#### Input records
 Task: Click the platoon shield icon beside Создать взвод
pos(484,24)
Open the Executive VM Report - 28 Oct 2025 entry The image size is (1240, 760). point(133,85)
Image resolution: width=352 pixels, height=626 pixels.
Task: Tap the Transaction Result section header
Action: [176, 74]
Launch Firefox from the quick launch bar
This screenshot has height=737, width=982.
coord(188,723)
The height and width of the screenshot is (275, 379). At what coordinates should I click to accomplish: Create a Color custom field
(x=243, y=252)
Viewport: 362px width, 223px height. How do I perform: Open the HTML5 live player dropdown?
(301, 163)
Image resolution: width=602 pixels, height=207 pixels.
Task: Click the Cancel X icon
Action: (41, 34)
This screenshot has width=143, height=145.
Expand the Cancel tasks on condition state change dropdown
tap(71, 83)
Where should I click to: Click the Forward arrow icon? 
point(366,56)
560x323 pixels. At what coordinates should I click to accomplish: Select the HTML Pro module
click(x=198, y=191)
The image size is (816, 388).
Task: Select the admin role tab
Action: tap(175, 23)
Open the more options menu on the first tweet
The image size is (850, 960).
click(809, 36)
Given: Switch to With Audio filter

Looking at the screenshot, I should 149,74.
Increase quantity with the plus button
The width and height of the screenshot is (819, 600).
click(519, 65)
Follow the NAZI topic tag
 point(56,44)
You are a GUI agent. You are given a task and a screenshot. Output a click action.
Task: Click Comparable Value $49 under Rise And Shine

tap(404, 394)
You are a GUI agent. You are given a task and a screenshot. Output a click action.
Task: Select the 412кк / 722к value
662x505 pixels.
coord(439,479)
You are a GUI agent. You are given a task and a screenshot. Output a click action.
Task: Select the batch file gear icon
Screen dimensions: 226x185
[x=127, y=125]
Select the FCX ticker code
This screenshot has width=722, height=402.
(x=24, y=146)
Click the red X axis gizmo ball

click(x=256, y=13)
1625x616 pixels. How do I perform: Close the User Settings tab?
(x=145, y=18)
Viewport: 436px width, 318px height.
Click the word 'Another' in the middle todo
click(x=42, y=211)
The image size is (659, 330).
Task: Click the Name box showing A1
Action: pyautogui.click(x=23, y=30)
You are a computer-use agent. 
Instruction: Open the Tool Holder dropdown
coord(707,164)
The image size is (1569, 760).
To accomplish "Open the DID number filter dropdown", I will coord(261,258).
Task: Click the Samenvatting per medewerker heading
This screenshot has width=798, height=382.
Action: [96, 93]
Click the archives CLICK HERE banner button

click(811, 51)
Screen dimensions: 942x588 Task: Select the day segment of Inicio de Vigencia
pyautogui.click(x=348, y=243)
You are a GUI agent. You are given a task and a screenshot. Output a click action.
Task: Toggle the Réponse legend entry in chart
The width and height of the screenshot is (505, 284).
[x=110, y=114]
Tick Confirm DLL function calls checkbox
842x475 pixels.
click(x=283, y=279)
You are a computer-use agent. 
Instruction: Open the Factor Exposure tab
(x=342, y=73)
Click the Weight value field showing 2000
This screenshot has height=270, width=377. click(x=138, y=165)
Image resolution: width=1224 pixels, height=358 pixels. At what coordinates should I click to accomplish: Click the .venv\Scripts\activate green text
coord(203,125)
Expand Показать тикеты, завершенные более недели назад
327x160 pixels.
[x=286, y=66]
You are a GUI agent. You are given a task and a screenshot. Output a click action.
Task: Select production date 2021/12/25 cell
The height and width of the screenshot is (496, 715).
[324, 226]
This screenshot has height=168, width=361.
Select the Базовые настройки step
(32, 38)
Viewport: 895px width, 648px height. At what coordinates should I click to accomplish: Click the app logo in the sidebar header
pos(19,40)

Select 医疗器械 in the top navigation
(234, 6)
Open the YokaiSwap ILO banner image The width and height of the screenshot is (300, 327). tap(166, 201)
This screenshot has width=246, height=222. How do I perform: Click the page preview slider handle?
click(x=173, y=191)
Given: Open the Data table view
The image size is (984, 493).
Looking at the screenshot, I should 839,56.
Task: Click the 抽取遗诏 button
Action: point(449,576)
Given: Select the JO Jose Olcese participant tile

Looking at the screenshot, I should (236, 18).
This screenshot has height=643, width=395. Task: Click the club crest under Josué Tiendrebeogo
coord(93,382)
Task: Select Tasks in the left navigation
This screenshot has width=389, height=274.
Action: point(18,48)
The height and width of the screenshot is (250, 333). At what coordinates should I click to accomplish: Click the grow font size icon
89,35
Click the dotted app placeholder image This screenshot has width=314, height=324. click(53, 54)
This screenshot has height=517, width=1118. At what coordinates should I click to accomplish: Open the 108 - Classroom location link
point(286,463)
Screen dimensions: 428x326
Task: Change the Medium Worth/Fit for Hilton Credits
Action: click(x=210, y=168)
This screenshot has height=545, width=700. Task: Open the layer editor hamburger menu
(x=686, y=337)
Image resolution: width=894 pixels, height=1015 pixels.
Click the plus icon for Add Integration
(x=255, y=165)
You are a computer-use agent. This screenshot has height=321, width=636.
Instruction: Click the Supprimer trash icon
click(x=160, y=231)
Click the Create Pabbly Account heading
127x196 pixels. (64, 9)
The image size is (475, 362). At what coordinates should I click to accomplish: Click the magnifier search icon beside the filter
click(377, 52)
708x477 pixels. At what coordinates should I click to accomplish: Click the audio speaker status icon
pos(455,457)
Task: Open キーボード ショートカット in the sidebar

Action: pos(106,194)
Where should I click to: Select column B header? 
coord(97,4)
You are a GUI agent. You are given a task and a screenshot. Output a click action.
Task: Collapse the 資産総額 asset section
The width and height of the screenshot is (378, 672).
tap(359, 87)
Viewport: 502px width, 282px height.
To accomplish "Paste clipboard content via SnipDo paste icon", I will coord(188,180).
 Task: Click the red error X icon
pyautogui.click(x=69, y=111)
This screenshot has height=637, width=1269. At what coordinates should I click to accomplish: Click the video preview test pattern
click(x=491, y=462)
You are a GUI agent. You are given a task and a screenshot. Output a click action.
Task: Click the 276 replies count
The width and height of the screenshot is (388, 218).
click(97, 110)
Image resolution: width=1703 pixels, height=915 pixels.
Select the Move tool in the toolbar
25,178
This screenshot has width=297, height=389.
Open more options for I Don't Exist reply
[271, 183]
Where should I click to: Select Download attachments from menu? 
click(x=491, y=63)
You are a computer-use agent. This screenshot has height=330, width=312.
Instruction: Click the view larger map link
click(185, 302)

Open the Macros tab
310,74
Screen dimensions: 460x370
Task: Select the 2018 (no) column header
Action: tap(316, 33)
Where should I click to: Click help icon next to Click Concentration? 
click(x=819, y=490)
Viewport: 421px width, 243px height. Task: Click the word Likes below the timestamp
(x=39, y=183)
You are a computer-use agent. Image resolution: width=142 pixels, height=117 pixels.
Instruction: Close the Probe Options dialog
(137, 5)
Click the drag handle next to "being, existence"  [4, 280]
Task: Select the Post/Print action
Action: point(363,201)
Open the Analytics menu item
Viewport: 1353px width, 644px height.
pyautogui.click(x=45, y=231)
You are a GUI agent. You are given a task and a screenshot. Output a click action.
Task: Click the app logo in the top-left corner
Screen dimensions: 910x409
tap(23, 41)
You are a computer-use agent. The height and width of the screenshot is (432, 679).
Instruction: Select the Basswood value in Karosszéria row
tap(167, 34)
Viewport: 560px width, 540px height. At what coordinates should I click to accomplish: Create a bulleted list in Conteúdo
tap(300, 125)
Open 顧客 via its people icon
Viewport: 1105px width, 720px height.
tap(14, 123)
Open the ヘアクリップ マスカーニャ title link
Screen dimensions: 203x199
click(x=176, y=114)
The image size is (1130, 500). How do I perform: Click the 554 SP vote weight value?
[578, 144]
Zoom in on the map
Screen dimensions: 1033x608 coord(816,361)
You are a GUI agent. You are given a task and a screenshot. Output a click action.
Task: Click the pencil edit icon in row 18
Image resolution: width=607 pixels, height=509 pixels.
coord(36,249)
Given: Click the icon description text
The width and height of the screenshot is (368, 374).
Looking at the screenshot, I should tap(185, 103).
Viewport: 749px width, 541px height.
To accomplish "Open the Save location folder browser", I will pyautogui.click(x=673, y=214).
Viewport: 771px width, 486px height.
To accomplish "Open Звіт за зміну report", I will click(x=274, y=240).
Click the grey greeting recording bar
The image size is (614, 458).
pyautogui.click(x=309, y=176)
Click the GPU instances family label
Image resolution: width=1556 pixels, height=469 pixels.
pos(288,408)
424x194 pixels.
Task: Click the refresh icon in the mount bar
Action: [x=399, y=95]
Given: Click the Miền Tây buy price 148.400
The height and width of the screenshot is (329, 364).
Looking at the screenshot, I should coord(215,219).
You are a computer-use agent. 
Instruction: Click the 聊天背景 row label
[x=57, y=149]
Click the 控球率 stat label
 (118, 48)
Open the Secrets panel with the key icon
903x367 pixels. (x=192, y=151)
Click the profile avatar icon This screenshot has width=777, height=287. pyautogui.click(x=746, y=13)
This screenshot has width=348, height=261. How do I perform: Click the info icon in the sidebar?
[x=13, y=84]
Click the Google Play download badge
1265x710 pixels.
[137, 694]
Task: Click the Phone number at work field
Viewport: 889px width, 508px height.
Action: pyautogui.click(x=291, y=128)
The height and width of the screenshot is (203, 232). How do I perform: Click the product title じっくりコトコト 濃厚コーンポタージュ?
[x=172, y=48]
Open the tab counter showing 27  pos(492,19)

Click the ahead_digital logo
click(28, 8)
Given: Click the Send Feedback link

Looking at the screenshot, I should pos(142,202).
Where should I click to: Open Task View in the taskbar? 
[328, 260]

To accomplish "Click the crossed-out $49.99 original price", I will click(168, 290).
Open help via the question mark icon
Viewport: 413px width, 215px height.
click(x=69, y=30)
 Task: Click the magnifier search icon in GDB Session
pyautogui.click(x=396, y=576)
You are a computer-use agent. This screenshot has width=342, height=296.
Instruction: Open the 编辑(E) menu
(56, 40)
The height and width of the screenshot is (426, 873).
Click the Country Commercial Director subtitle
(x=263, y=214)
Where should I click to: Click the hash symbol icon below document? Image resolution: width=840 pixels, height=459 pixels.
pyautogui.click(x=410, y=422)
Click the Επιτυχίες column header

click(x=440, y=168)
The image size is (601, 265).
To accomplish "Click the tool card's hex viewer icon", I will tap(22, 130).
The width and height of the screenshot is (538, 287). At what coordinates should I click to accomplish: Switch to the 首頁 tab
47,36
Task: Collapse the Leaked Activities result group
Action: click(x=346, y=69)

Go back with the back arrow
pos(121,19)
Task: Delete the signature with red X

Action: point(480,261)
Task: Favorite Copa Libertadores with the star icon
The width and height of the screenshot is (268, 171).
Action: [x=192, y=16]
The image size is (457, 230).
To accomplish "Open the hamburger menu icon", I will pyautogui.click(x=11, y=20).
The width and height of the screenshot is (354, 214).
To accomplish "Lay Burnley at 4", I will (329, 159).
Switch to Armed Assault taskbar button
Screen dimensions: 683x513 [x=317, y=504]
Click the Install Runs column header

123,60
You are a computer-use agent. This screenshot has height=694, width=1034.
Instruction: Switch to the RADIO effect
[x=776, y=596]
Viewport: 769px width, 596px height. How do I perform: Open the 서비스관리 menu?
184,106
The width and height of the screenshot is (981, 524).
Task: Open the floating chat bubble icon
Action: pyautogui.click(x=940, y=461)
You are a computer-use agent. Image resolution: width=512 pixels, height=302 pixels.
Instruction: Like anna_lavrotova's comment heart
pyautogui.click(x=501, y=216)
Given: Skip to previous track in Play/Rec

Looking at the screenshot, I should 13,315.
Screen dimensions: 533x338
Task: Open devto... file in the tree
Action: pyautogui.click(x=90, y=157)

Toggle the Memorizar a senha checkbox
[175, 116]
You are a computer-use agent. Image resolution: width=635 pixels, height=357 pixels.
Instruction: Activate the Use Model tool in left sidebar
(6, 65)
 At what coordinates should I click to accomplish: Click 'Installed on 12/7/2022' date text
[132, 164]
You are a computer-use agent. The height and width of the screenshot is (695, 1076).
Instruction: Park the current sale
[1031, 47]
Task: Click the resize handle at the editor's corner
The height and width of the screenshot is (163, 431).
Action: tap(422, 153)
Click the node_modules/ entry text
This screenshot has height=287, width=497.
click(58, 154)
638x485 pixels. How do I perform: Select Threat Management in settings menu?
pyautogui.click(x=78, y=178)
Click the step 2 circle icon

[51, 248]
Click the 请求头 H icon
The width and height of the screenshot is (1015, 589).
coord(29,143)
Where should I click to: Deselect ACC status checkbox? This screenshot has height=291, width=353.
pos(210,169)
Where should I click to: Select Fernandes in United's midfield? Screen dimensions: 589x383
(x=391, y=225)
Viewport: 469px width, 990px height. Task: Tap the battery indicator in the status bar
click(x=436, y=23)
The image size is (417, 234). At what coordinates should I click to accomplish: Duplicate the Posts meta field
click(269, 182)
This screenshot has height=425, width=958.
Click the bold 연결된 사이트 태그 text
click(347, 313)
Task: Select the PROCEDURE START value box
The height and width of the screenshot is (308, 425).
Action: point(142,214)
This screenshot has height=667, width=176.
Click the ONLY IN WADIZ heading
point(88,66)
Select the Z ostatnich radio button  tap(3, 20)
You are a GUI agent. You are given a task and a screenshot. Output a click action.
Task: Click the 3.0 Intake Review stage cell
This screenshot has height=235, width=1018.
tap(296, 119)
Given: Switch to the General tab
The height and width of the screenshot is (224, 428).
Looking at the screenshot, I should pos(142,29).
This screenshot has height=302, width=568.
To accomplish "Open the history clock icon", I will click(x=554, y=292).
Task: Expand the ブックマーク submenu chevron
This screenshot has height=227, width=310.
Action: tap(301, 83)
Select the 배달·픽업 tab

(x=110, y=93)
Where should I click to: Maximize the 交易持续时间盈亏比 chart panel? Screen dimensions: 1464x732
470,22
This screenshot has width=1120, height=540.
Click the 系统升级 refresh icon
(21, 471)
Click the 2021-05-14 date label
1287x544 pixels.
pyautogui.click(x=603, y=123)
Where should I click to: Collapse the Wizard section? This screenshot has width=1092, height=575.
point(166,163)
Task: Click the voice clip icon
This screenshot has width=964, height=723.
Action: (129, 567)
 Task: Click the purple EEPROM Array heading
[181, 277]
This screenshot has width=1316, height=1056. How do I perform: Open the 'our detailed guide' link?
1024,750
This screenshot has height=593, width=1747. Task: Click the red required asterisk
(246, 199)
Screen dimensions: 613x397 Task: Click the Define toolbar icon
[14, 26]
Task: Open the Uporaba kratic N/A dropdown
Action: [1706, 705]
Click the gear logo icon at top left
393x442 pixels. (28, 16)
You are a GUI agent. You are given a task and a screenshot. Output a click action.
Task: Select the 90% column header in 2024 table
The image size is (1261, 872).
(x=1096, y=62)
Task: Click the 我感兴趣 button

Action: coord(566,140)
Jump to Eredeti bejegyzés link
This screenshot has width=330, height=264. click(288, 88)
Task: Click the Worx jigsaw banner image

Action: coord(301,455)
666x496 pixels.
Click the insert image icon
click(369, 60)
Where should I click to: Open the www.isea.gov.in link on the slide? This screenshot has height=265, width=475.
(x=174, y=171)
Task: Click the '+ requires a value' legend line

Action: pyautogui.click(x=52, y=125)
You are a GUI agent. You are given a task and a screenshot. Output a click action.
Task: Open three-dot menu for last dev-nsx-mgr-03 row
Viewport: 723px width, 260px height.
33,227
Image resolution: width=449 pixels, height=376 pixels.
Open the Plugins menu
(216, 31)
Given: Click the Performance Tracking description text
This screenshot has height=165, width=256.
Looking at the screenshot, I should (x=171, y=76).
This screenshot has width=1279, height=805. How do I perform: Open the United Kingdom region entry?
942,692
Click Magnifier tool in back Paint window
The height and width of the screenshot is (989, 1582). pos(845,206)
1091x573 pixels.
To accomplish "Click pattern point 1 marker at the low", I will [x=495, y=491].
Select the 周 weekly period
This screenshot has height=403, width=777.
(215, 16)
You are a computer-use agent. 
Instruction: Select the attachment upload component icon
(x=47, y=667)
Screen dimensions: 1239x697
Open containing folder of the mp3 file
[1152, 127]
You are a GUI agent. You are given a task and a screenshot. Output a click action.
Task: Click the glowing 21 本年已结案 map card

#### Assignment
Look through the entries above and list every line containing "description".

#### Reply
Given: Click the icon description text
Given: Click the Performance Tracking description text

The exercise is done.